The 20/2/20 model is the current gold standard to stratify smoldering multiple myeloma (SMM) patients at baseline into three subgroups (low, intermediate, and high) according to the risk of progression based on the free light chain ratio (FLCr), M-protein concentration, and percentage of bone marrow (BM) plasma cells (PC). Evolving patterns that may alter the risk of progression are not considered in this static model. We previously proposed the PANGEA model that allows for personalized risk prediction using FLCr, M-protein, creatinine, age, hemoglobin trajectory, and optionally BM PC. We developed an improved PANGEA 2.0 model that includes trajectory modeling of these biomarkers to capture evolving patterns and improve predictions of MM progression.

Methods
We conducted a retrospective review of clinical data from 1,431 participants diagnosed with SMM at 4 international sites (Dana-Farber Cancer Institute, Boston, US, n = 737; National and Kapodistrian University of Athens, Greece, n = 379; University College London, UK, n = 97; and University of Navarra, Spain, n = 218). Dana-Farber participants comprised a training cohort to identify biomarker trajectories and to develop the PANGEA 2.0 model. The model was validated on two international cohorts: validation cohort 1 included patients from Greece and the UK (n = 476) and validation cohort 2 included patients from Spain (n = 218). The longitudinal data collected from 2018-2024 included current values and historical trajectories of age, M-protein, FLCr, creatinine, and hemoglobin, as well as BM PC (optional).

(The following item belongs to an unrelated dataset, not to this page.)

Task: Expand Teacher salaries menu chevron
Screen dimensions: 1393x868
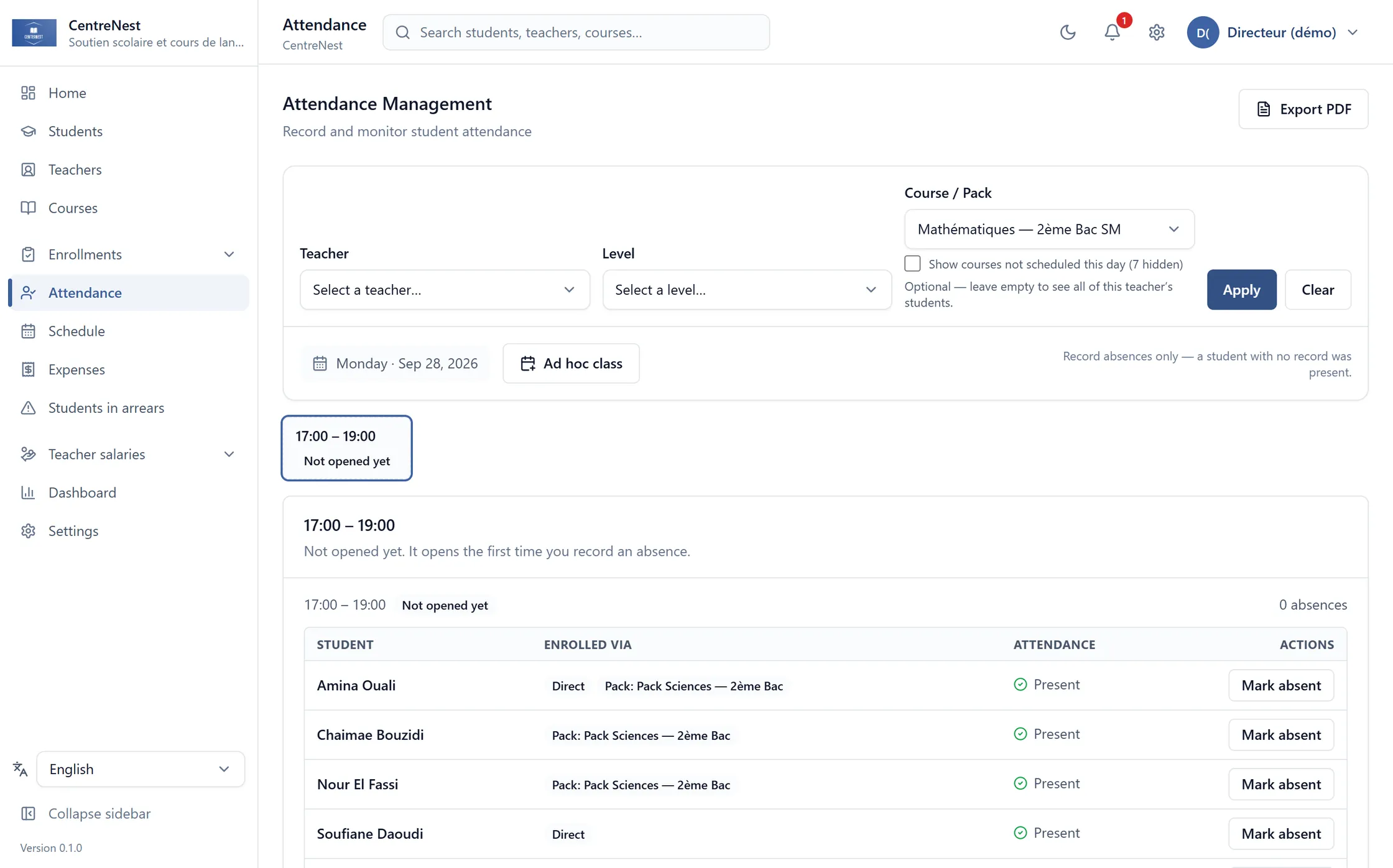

We used a systematic grid search with 5-fold cross-validation to determine optimal trajectory definitions for M-protein, FLCr, creatinine, and hemoglobin. For each, we evaluated seven binary trajectory definitions based on average increase over time (slopes) or recent increase from the previous visit on absolute or relative (%) increase scales, with varying thresholds and time periods. We used Cox regression models to create PANGEA 2.0 risk prediction models including the optimal trajectory variables. We compared the PANGEA 2.0 trajectory model with BM data to the 20/2/20 score at the last available time point by predictive accuracy (C-statistics) in the validation cohorts.

Results
Median follow-up of the training cohort was 3.5 years (IQR: 1.2 – 7.0 years), with a median of 5 visits per patient (IQR: 2 – 9 visits). Median age was 67 years, 53% were female, and 68%, 21%, and 12% had low, intermediate, and high-risk SMM at baseline per the 20/2/20 model. Thus far, 227 (19%) patients progressed to overt MM with a median time-to-progression of 3 years (IQR: 1.1 – 6.1 years).

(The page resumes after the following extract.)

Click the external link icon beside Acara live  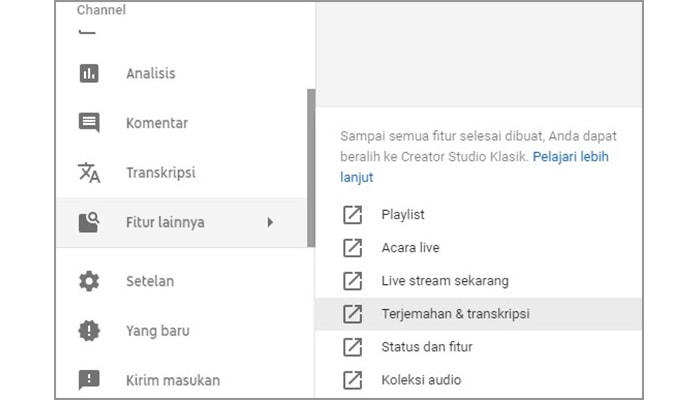(353, 247)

The BM PANGEA trajectory model improved predictions of SMM patients’ progression risk with C-statistics of 0.86, 0.83, and 0.72 in the training cohort and validation cohorts 1 and 2 respectively, improving on the 20/2/20 model defined at the latest available time point (C-statistic: 0.77, 0.76, and 0.71). Importantly, in 33 (25%) cases of MM progressors who had increasing biomarker trajectories in validation cohort 1, the PANGEA 2.0 model accurately identified an increased risk of progression within 2 years while the 20/2/20 model classified them as low-risk (n=10) or intermediate-risk (n=23). In validation cohort 2, in 4 (44%) cases of MM progressors with increasing biomarker trajectories, PANGEA 2.0 accurately identified high-risk of progression while 20/2/20 classified them as intermediate-risk.

Conclusion

We developed the PANGEA 2.0 trajectory model to predict progression risk in SMM. In a large-scale, multicenter cohort with longitudinal follow-up, we demonstrated that adding trajectory information improved SMM risk prediction compared to the 20/2/20 model, particularly for patients with evolving biomarker values. We advocate adding these trajectories to 20/2/20 in a collaborative international study.